§ EXERCISE REQUIREMENTS
Look through the data that follows and say how many of its lines contain "will", giving the number only.

GIVEN DATA START

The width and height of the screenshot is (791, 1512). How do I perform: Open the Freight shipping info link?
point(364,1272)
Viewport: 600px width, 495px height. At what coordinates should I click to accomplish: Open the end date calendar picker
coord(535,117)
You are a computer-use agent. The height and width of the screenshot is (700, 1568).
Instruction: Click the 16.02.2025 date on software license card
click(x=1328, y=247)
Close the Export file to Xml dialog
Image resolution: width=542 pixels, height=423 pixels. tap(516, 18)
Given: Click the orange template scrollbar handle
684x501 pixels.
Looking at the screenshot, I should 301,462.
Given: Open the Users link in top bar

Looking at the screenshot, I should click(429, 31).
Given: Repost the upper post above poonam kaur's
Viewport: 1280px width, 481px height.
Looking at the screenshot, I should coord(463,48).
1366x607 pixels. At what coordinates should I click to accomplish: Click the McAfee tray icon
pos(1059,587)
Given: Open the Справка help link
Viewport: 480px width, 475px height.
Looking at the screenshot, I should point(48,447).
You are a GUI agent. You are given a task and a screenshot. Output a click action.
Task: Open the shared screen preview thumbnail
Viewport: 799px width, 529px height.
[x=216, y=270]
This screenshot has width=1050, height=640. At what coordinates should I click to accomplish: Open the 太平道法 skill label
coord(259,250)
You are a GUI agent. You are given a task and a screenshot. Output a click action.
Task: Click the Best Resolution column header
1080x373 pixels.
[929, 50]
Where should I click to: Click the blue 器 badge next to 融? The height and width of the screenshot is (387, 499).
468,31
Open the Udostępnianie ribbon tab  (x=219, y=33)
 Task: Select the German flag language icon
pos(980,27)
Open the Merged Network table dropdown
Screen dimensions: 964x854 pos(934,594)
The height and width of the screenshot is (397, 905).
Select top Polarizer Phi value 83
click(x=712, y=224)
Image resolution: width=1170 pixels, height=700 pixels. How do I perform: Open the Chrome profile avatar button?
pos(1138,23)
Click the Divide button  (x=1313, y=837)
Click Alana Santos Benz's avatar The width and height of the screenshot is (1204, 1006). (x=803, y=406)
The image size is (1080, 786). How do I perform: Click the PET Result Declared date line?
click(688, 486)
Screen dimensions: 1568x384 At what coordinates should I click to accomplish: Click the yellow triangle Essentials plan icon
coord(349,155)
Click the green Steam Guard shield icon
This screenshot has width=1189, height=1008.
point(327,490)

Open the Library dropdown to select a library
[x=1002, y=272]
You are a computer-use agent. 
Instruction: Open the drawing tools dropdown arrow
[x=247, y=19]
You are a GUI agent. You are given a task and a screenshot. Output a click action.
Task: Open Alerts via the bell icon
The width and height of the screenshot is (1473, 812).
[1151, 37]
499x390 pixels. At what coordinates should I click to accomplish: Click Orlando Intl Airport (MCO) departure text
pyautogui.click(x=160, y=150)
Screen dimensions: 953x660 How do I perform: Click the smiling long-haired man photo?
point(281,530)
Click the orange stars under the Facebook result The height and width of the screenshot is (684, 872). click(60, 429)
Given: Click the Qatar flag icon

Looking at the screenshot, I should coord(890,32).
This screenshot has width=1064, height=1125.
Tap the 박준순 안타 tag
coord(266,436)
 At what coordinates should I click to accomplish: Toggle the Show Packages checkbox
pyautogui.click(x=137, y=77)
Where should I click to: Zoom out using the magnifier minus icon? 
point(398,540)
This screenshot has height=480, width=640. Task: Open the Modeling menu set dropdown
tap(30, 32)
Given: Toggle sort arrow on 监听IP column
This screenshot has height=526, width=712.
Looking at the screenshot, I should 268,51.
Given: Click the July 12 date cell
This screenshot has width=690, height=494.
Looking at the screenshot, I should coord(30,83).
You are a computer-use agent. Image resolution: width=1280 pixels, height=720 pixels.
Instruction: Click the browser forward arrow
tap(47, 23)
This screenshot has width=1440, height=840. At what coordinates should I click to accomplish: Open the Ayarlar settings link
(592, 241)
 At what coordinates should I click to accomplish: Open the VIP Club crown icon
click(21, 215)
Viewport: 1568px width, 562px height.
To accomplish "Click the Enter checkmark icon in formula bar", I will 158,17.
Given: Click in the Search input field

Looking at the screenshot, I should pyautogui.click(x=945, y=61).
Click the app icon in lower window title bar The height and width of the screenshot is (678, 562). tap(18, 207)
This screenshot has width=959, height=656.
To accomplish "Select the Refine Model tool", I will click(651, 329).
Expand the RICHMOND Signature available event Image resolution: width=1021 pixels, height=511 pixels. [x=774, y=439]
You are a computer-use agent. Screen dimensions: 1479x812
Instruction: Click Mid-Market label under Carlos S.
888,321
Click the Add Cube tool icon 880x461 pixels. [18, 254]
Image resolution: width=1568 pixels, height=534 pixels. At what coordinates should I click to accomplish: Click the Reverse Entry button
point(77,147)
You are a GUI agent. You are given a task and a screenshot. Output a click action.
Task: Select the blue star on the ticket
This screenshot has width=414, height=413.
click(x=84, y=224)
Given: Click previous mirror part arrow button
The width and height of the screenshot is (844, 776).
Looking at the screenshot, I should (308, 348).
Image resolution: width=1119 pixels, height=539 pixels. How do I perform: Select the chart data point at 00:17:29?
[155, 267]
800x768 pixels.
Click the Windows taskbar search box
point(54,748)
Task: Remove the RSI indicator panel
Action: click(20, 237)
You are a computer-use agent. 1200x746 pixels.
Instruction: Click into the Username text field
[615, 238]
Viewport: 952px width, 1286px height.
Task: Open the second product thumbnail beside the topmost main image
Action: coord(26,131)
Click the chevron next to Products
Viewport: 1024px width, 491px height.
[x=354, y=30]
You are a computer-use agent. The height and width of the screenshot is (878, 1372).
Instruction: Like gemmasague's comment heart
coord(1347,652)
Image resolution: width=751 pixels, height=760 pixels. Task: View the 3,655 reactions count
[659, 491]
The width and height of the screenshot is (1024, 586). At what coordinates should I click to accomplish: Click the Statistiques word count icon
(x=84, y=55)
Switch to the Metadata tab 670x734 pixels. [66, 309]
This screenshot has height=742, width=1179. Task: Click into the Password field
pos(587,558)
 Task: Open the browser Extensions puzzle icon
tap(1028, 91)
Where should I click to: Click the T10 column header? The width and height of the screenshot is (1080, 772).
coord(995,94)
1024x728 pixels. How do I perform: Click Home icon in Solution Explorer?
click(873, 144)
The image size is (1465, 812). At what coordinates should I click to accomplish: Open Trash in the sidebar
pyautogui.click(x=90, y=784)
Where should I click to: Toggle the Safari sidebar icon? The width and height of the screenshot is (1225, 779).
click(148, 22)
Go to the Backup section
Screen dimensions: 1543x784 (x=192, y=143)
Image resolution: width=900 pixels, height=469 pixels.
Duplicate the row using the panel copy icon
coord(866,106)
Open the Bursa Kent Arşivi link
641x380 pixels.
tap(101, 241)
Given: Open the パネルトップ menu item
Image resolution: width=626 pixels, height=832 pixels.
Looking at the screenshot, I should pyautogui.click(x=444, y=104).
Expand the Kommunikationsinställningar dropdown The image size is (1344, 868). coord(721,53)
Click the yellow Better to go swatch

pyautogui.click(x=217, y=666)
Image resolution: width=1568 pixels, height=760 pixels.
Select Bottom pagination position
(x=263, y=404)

GIVEN DATA END

§ ANSWER BOX
2